# Finding the total area between the function and the x-axis

• May 1st 2009, 08:46 AM
tom ato
Finding the total area between the function and the x-axis
I'm supposed to find the area in the region between the function and the x-axis....

y = x^(1/3), [-1,8]

I divided it up into two regions (-1 to 0 -> A1 and 0 to 8 -> A2). I found A2 to be 12 and A1 to be |-3/4|. My teacher worked the problem on the review sheet and she got |-1| for A1. How is this possible?!

We both have the same equation:

A1 = (3/4)x^(4/3) evaluated from 0 to -1. Obviously x=0 will yield 0, and when I plug in -1 I get -3/4! Am I just completely missing something?

For the total area, I get 12.75 units, and my teacher got 13.
• May 1st 2009, 08:56 AM
Jester
Quote:

Originally Posted by tom ato
I'm supposed to find the area in the region between the function and the x-axis....

y = x^(1/3), [-1,8]

I divided it up into two regions (-1 to 0 -> A1 and 0 to 8 -> A2). I found A2 to be 12 and A1 to be |-3/4|. My teacher worked the problem on the review sheet and she got |-1| for A1. How is this possible?!

We both have the same equation:

A1 = (3/4)x^(4/3) evaluated from 0 to -1. Obviously x=0 will yield 0, and when I plug in -1 I get -3/4! Am I just completely missing something?

For the total area, I get 12.75 units, and my teacher got 13.

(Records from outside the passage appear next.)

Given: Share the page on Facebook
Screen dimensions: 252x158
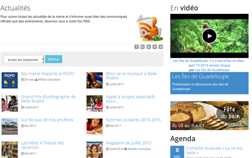Looking at the screenshot, I should pyautogui.click(x=137, y=47).
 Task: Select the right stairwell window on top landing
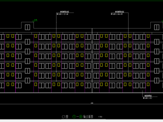point(157,42)
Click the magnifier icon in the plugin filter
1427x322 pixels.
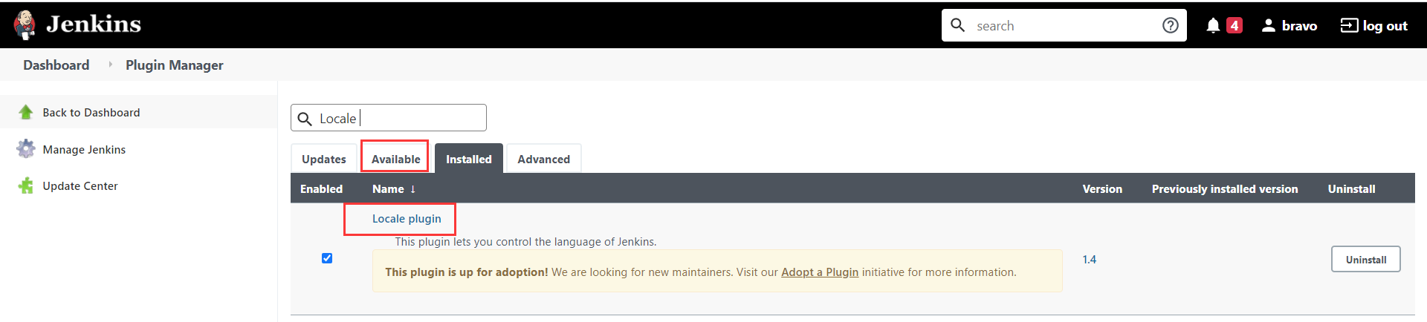pyautogui.click(x=305, y=119)
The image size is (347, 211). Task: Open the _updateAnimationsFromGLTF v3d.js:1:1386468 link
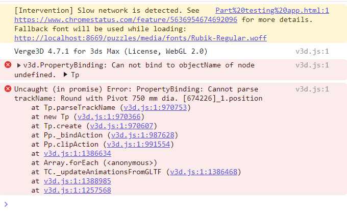204,172
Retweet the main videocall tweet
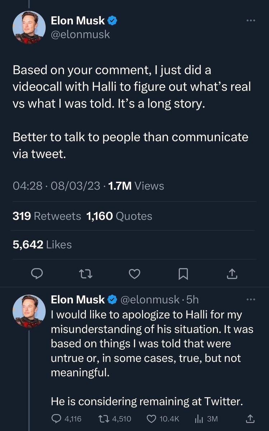This screenshot has height=431, width=269. click(86, 274)
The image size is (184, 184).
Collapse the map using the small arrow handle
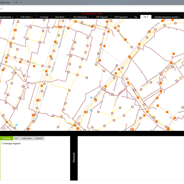point(120,131)
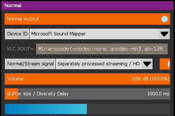The height and width of the screenshot is (116, 175).
Task: Toggle the Normal output switch
Action: 87,19
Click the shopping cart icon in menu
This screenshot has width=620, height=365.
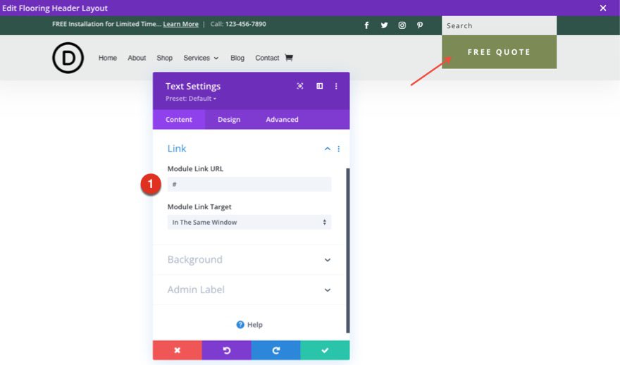pos(288,58)
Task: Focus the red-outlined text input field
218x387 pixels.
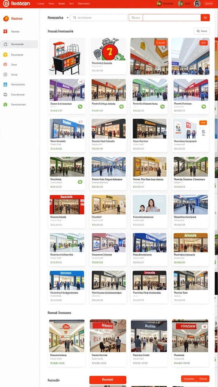Action: point(171,17)
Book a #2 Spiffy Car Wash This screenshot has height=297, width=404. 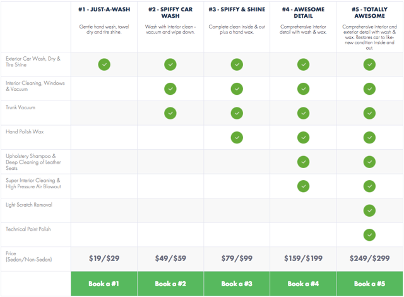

I'm with you. You'll notice that your function is symmetry about the origin so $\displaystyle A1 = \int_0^1 x^{1/3}\,dx = \left. \frac{3}{4} x^{4/3} \right |_0^1 = 3/4$ as you say. Further

$\displaystyle A2 = \int_0^8 x^{1/3}\,dx = \left. \frac{3}{4} x^{4/3} \right |_0^8= 12$
• May 1st 2009, 09:04 AM
Spec
$\displaystyle A_1 = \int_{-1}^0 (0-x^{1/3})dx=\left[-\frac{3}{4}x^{4/3}\right]_{-1}^0=\frac{3}{4}$
• May 1st 2009, 09:04 AM
she forgot the factor $\displaystyle 1/(n+1)$ perhaps.